[Stored data entries]

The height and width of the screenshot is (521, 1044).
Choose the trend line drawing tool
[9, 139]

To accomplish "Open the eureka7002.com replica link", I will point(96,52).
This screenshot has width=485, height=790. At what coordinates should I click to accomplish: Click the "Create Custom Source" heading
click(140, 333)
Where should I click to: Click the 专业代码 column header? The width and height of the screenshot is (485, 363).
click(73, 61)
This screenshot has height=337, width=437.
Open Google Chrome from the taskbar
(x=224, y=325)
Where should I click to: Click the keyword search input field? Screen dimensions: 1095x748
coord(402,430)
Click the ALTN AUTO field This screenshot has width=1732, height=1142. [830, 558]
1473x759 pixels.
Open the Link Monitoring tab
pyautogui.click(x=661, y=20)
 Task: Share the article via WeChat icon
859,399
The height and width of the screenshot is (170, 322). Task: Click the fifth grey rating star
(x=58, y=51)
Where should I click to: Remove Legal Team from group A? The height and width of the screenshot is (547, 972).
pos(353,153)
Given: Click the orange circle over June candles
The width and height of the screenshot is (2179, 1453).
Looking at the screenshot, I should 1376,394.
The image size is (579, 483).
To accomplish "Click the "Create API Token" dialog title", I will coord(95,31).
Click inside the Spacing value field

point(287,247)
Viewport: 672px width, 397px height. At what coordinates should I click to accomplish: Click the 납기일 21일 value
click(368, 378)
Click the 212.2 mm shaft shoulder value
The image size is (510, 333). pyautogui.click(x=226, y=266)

**Aim of the task**
Pull out every line of the data above that contains the string "point", and copy each one in full. Case counts.

**Finished answer**
To accomplish "Open the eureka7002.com replica link", I will point(96,52).
point(287,247)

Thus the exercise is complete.